— begin GIVEN PASSAGE —

The weekend before I’d spent in Ambleside, avoiding all the Chuck 3 profligacy and ridiculousness, while taking in a few walks to use sets of muscles I don’t normally stress. I didn’t realise my visit to the Lake District coincided with the Fred Whitton Challenge and the descent of 2,500 cyclists, aka “skinny blokes with big watches” (TM Mrs. G-Dawg) on the town. So, lots of expensive bike porn to admire and also a great opportunity to walk around in civvies, tutting loudly and declaring my discontent with all the bloody cyclists at every available opportunity. I thought it was funny anyway.

This Saturday’s club run was the epitome of the hoary, old footballer cliche, a game of two halves. It was dry, but bitterly cold to start with, while a chill easterly wind stripped another couple of degrees off the temperature, while the astonishingly accurate forecasts foretold we’d have bright sunshine and be hit with temperatures nudging toward 20℃ by midafternoon. Layering then was a challenge that needed even more consideration than usual.

I went with a baselayer, short sleeve jersey, arm warmers, and windproof jacket, both gloves and mitts for changeable conditions, and, for the first time this year, shorts with no knee warmers and no casquette up top. It wasn’t quite right and I was plain cold for the first couple of hours, then not wholly comfortable until we were heading home in bright sunshine and my pockets finally began to bulge with discarded layers. Just to add insult to injury, even in a very brief encounter with the sun, I managed to burn my knees an unsightly shade of pink.

I arrived at the meeting point to find Crazy Legs attempting to coopting a stranger into joining us, while explaining that he’d be guaranteed to be back at the meeting point by 1.00, no matter how long or short the route was. The guy naturally assumed that we tailored the duration of our cafe stop to the length of the ride to achieve this, but we had to admit the length of the coffee stop depended more on how freely the bullshit was flowing and the fact that we were always back around the same time every week was more happenstance than careful planning.

As we started to amass on the pavement we all turned in silent admiration to watch as the Enigma cruised past, majestically sipping from a bottle as he sailed by.

Someone wondered if any of this was an act solely for our benefit and what he might do next week to build on this.

“Next week, he’ll probably be chomping on a kebab,” Crazy Legs declared, pausing briefly before asking if he’d ever told us about the time he awoke from a thoroughly debauched night of drinking to find a kebab lying in the middle of his floor. This was a new revelation to us, as was his verdict that he couldn’t determine if he’d previously ingested the kebab or not, but either way was quite happy with this deliciously unexpected bounty.

“Come on,” Crazy Legs protested at our horror, “We’ve all been there!”

From the look on Brassneck’s face, I was guessing this wasn’t strictly true.

With a sizable contingent of us enjoying some fun and sun on a club trip to Mallorca, we weren’t expecting a particularly large group, but numbers were bolstered by a gaggle of less regular members we hadn’t really seen much of so far this year, including the Ticker, Taffy Steve, Famous Sean’s and Ion.

— end GIVEN PASSAGE —
— begin DATA —

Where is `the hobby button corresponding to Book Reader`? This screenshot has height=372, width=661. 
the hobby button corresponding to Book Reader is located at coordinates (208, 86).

— end DATA —

GOALS -
[1] Please extract the cycling club account from "As we started" to "he sailed by.".
[2] Name each piece of kit the writer of the cycling club account chose to wear for this Saturday's ride.
[3] Write what comes next in the cycling club account, carrying on after its final sentence.
The lines play no part in this work.

TASK RESULTS -
[1]
As we started to amass on the pavement we all turned in silent admiration to watch as the Enigma cruised past, majestically sipping from a bottle as he sailed by.

[2] Baselayer, short sleeve jersey, arm warmers, windproof jacket, gloves, mitts, shorts

[3]
Richard of Flanders queried whether he had the authority to ban Spoons from the ride on the grounds that his bike was in desperate need of a clean. He didn’t, so he set about briefing in our route for the day which included a drop down the Ryals and loop around Hallington Reservoir to a cafe stop at Capheaton. I joined the third group along with the guy Crazy Legs had persuaded to join us and his newly arrived mate who was apparently on an e-bike.

We made it only as far as Ponteland before we were stopped by some sort of terminal e-bike mechanical that had its rider pushing his machine home. I’m convinced e-bikes are the future, but when they go wrong they’re chunky, heavy things to have to push.

Onto the lane just through Fenwick and we had a bit of pacing from a grey squirrel that decided to belt straight down the road ahead of us, instead of stepping off into the vegetation. I can’t honestly say drafting a small furry mammal doesn’t give you much of an advantage, but we appreciated the effort nonetheless. The squirrel finally saw sense and darted away and we pushed on toward the Quarry turn where the coopted new guy turned off, while we dropped down the Ryals, which is pretty much always fun.

I had a very close encounter with a tractor as we shot toward the choke point of the bridge over the Whittledene watercourse, somehow getting away with a bit of cross-country mud-slinging, in an instance that left me with a new appreciation of the utility of AG2R’s choice of brown shorts.

From there it was all eyes down for the long loop around the Hallington Reservoir, a route I’d actually forgotten was quite a distance and it certainly contributed to my slightly longer than-usual ride. Still, we made Capheaton apparently just before they ran out of cakes! That was a close call as let’s face it, no one likes to see grown cyclists cry.

Carlton explained to Taffy Steve that he was going to be using the bike he’d bought specifically for winter as a summer bike, while he would turn the bike he bought as his dedicated summer bike into a winter bike. Taffy Steve struggled to follow the logic, suggesting it involved more U-turns than the current Cabinet makes in a week.

He then complimented Richard of Flanders on his “boom and bonk” riding style, indulged in a bit of acerbic tilting at windmills, and declared group composition should probably be determined with a weigh-in at the meeting point. Yep, Taffy Steve was back.

We all left the cafe en masse, but a dozen or so of us hung back so we formed two groups for the run for home which was nicely uneventful. By the time I’d left the group, the sun was well and truly out and I stopped to finally shed the arm warmers. That was a pleasant end to the ride and hopefully, we can now look forward to some better weather.

Today, two people told me my bike was very shiny.



Day & Date:Club Run, Saturday 29th April 2023
Riding Time:4 hours 21 minutes
Riding Distance:119km/73 miles with 1,115m of climbing
Average Speed:25.2km/h
Group Size:28
Temperature:3℃ to 17℃
Weather in a word or two:A game of two halves.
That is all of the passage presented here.